▶ [What you need to do] All lines of the listing that contain "Uncheck" should be shown in full.

============

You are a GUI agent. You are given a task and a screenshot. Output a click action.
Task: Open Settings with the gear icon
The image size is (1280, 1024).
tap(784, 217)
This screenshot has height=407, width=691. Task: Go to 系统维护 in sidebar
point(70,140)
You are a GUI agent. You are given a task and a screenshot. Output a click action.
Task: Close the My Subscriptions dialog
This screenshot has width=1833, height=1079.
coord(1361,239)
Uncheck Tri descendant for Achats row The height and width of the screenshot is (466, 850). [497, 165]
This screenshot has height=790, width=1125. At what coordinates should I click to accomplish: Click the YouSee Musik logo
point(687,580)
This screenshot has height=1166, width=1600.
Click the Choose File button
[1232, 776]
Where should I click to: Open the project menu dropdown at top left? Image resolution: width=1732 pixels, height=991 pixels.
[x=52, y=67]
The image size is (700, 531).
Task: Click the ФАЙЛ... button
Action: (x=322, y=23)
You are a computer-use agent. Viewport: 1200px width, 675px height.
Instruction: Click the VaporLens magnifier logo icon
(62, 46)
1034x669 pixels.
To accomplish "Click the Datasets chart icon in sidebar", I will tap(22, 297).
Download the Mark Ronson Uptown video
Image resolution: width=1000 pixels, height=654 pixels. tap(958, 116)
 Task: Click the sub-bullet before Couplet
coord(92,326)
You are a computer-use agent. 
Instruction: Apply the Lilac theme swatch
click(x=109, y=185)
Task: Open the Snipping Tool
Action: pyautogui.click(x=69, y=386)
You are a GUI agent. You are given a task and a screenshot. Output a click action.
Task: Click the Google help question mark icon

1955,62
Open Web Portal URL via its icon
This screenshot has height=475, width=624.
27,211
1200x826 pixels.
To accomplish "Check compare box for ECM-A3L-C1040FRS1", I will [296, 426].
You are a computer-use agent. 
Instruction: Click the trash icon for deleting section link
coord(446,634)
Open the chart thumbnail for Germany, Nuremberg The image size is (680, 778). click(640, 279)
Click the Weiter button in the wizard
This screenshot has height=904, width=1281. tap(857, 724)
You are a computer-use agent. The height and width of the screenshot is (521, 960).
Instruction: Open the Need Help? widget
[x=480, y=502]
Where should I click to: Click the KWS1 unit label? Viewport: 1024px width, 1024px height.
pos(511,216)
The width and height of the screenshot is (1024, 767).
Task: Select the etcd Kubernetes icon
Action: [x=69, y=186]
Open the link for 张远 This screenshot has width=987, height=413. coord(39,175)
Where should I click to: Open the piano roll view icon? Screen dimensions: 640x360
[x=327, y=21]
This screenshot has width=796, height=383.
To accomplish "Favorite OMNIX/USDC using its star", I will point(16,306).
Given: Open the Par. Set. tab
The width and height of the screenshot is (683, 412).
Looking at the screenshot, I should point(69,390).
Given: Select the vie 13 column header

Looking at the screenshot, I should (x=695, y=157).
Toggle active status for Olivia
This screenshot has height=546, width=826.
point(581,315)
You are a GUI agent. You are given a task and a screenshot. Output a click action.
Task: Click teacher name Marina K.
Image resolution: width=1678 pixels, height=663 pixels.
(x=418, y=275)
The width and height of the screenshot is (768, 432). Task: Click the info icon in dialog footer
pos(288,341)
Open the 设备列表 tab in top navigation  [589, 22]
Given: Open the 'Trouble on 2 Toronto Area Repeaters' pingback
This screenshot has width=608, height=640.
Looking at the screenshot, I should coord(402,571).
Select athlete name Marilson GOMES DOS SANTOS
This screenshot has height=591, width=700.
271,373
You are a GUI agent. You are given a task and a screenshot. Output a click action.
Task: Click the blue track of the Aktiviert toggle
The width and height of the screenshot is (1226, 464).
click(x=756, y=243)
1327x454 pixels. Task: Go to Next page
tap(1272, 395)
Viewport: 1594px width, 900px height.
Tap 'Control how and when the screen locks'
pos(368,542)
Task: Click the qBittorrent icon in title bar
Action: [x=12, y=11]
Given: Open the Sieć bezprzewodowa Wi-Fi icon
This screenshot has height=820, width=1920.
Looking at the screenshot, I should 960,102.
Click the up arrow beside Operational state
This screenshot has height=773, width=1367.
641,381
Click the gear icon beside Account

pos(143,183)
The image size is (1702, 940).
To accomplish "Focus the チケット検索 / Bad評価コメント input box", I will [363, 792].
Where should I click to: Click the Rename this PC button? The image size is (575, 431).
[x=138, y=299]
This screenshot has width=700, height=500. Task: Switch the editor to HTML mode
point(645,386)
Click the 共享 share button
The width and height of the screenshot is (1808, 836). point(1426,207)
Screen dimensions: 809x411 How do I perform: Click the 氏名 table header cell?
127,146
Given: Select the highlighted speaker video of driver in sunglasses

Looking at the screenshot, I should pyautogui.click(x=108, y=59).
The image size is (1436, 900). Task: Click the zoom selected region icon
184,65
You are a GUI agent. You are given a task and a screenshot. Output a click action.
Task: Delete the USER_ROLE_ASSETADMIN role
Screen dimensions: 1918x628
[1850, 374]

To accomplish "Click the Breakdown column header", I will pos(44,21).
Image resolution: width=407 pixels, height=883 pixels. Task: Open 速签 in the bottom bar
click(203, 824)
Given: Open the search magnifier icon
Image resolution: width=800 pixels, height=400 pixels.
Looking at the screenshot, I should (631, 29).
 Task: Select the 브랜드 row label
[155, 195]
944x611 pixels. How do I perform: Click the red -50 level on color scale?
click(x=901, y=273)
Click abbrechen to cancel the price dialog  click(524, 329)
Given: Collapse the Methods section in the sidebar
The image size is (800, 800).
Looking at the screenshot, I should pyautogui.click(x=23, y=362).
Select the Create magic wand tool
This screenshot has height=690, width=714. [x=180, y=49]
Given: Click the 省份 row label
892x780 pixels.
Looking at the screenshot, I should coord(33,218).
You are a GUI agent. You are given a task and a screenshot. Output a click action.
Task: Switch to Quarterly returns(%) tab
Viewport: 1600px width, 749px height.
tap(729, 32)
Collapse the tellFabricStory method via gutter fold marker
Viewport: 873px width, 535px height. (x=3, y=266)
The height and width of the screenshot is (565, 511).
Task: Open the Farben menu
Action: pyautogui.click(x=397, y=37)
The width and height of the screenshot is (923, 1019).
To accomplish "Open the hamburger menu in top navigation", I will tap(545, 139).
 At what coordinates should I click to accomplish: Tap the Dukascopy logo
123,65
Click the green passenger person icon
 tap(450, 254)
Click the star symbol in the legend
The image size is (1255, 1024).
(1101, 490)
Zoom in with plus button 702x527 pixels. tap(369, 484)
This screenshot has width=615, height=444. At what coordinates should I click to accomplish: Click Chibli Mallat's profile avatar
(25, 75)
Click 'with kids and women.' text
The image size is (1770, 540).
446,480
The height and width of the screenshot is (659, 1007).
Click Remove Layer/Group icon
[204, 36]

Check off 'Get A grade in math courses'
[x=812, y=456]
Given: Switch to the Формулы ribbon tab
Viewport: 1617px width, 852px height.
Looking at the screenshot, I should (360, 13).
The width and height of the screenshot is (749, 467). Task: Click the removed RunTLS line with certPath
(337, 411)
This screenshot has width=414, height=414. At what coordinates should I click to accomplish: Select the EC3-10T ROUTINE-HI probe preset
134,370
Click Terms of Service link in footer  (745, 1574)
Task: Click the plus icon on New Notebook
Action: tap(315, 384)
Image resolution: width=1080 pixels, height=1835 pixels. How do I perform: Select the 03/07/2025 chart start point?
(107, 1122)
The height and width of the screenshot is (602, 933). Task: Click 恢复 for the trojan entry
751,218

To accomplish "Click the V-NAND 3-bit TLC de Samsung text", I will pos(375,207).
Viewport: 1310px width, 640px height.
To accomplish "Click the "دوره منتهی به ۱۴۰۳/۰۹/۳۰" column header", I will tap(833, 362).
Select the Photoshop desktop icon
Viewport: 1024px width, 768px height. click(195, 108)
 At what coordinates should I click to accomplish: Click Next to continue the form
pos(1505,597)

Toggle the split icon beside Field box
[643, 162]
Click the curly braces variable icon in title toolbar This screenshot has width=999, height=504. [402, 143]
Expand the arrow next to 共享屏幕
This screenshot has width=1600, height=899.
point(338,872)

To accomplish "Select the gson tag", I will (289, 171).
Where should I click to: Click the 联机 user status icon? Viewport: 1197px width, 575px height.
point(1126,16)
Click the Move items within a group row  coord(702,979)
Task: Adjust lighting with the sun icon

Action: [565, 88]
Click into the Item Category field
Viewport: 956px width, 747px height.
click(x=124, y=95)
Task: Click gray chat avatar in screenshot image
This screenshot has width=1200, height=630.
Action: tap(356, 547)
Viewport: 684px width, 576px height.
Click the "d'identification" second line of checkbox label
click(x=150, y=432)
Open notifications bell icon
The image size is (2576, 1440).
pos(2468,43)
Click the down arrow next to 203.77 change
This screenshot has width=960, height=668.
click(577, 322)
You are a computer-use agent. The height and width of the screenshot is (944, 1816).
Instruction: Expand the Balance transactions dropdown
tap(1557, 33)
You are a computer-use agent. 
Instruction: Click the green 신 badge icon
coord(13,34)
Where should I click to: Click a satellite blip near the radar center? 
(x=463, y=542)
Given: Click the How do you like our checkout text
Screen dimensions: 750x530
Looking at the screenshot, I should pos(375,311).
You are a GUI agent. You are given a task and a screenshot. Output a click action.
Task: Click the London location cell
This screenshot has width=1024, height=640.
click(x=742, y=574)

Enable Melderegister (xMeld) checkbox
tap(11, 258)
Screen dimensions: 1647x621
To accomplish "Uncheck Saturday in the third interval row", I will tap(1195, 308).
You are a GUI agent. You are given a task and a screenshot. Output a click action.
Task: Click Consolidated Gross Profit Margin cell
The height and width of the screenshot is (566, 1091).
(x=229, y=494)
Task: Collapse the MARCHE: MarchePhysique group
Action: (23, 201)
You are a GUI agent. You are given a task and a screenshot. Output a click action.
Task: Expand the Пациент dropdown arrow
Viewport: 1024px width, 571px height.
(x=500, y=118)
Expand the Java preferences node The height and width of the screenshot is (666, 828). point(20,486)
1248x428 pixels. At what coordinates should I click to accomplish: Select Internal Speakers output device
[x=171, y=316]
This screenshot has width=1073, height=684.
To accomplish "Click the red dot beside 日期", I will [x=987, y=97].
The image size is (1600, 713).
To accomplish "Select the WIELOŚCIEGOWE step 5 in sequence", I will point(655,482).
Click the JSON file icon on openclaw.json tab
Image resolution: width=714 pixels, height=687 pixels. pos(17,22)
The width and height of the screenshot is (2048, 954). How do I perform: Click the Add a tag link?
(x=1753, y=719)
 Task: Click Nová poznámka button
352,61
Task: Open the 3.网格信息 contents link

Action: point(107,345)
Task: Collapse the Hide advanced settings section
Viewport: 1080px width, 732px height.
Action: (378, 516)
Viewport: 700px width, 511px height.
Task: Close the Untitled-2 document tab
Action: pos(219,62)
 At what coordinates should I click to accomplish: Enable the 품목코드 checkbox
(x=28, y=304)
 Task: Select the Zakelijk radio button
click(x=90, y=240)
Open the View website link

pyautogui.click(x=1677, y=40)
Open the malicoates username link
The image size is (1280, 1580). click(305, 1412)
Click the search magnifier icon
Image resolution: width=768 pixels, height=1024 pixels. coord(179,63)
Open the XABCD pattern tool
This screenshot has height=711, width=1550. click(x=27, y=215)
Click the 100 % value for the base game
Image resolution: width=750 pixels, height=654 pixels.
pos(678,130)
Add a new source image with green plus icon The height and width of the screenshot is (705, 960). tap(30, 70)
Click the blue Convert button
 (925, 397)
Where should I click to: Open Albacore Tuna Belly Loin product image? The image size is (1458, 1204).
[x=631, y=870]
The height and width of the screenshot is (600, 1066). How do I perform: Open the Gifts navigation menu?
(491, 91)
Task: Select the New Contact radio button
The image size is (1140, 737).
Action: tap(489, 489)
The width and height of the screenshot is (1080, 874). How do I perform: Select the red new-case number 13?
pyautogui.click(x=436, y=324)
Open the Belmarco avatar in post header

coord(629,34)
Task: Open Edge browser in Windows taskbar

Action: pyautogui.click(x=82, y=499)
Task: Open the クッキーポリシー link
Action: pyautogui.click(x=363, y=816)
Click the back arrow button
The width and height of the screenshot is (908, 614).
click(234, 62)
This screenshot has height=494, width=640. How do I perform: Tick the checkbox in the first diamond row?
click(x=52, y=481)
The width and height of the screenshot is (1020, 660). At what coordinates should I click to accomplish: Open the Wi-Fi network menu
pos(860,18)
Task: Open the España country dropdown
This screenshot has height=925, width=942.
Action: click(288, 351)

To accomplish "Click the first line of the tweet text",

============

▶ [Response to this task]
Uncheck Tri descendant for Achats row The height and width of the screenshot is (466, 850). [497, 165]
To accomplish "Uncheck Saturday in the third interval row", I will tap(1195, 308).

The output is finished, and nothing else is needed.